Gerald’s eyes lit up. “I think,” he said, “that we should give serious consideration to proceeding with the rendezvous—at an alternative location.”

“You thought it was too dangerous for the Purps to try the passage. You said so yourself. Why would it be safer for us?”

“The circumstances are different. Because they went through, we know there’s another side. And we know there is something over there that can kill Spheres. That’s knowledge we need.”

“But we don’t even know if the Purps survived. They could have been destroyed the moment after we lost contact.”

“The Terra Nova can take more punishment than they could. And, we can’t survive here that long ourselves. Beating one CORE was a triumph. We can’t make a career out of it. Sooner or later, one of them is going to get us.”

“We could shift our trajectory away from Moonpoint, and regroup,” Dianne suggested. “Get well away from all the planets and all the COREs and SCOREs, take a month or a year to think it through.”

“No,” Gerald said. “What would wasting time change, except that the Ghoul Modules could shut the Moonpoint Ring down again? We go in after them. That Last World alone ought to tell us more about the Charonians than anything else we’ve ever seen. A month or two ago we were hoping to learn more by boarding a CORE. Now, maybe we have the chance to explore the mind of a Charonian Sphere. Compared to exploring an unguarded Command Center and a Sphere, what is there for us here?”

Dianne took a deep breath and then let it out. Now the idea, the mad idea, was out in the open. “Good,” she said. “I needed to hear you say it. I wanted to be sure I wasn’t crazy.”

“What about the SCOREs on the other side?” Gerald asked. “Won’t they try and stop us?”

“I don’t think so,” Dianne said. “Not if we’ve got the rest of this figured out.
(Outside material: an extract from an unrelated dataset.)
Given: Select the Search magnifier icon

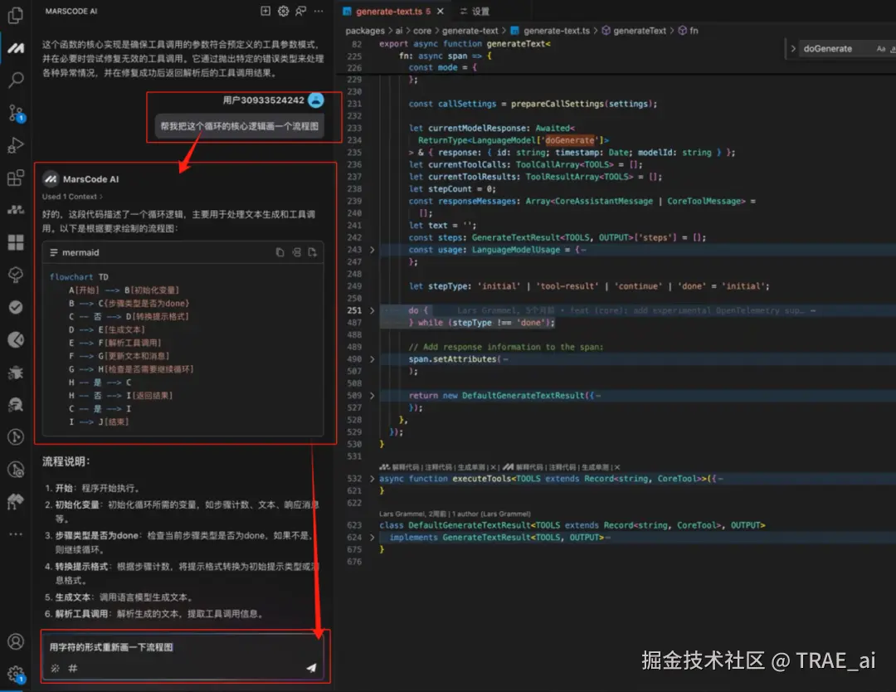Looking at the screenshot, I should click(x=15, y=78).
They’re trying to keep something from coming through the hole going the other way. The SCOREs on this side are blocking anything coming out of the hole. That only makes sense if the SCOREs on the other side are there to block anything going in . We ought to be safe enough heading outward.”
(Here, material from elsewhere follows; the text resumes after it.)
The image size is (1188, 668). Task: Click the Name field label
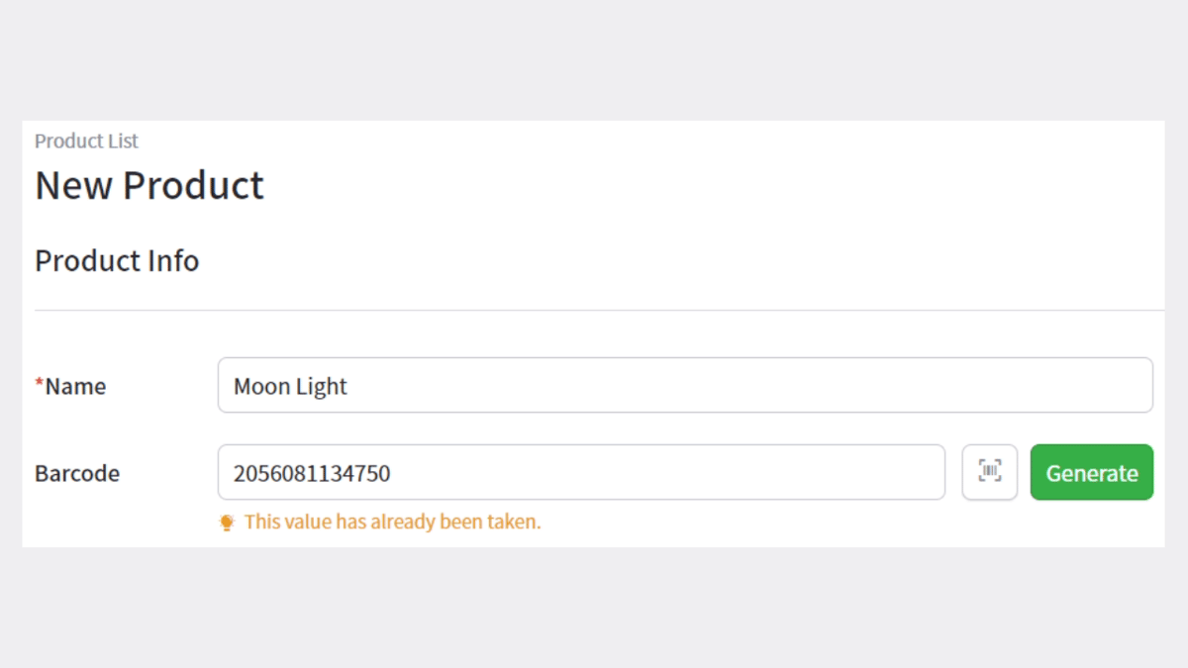[x=75, y=386]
Gerald nodded his head abstractedly. “Ordinarily, I’d say that was mad optimism. The risks are far too high. But with all the other chances we’d be taking, that one seems almost trivial.”
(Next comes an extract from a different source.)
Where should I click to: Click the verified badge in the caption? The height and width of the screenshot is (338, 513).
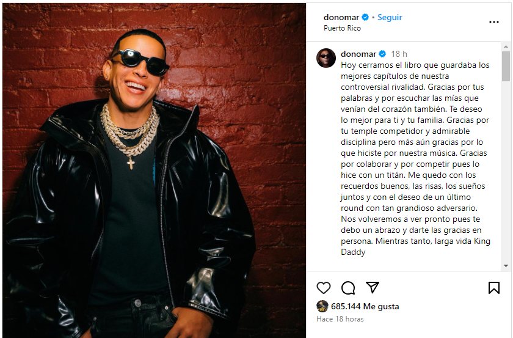382,54
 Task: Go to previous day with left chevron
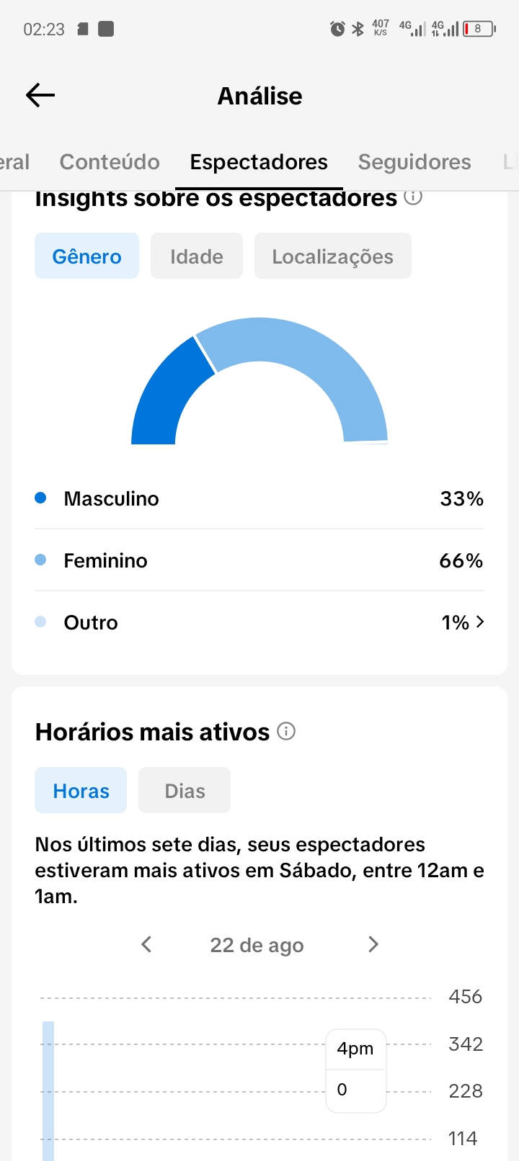tap(146, 944)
Dianne smiled sadly. “When the chance of getting smashed to atoms by SCOREs on the other side of a wormhole seems trivial, then I say things are in a pretty bad way.”

Gerald laughed. “Let’s you and me get to work, and maybe we can find some way to make them better.”

Twenty-eight

And It Comes Out There

“One of the tricky things about researching NaPurHab’s arrival in the Shattered Sphere system, and what happened afterward, is that neither the people in the Solar System nor the people in the Multisystem knew the whole story. It’s hard, now, after the fact, to remember the appalling ignorance we all suffered under. Everyone had holes in their knowledge. Big enough holes that, for all intents and purposes, no one knew what the hell was going on.